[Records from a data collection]
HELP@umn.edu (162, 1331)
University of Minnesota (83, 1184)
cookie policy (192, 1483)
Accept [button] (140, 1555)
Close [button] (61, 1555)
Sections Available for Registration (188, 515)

...

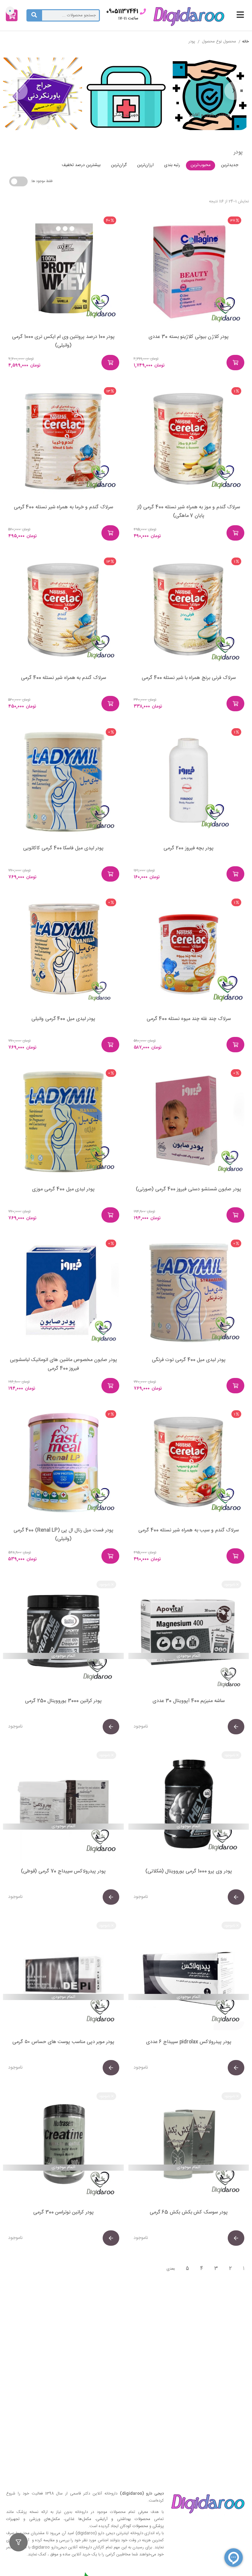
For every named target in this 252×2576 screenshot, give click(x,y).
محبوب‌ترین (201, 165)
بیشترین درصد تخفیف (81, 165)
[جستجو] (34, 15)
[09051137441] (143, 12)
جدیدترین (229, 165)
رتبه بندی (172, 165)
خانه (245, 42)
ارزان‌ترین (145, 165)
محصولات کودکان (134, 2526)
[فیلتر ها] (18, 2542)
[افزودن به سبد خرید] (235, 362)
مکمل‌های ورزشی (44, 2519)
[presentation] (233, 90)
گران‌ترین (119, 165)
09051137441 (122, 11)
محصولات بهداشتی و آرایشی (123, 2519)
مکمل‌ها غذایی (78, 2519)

ASSIGNED TASK - From the entries, report every line in which the string "محصولات" occurs.

COMPLETED TASK -
محصولات کودکان (134, 2526)
محصولات بهداشتی و آرایشی (123, 2519)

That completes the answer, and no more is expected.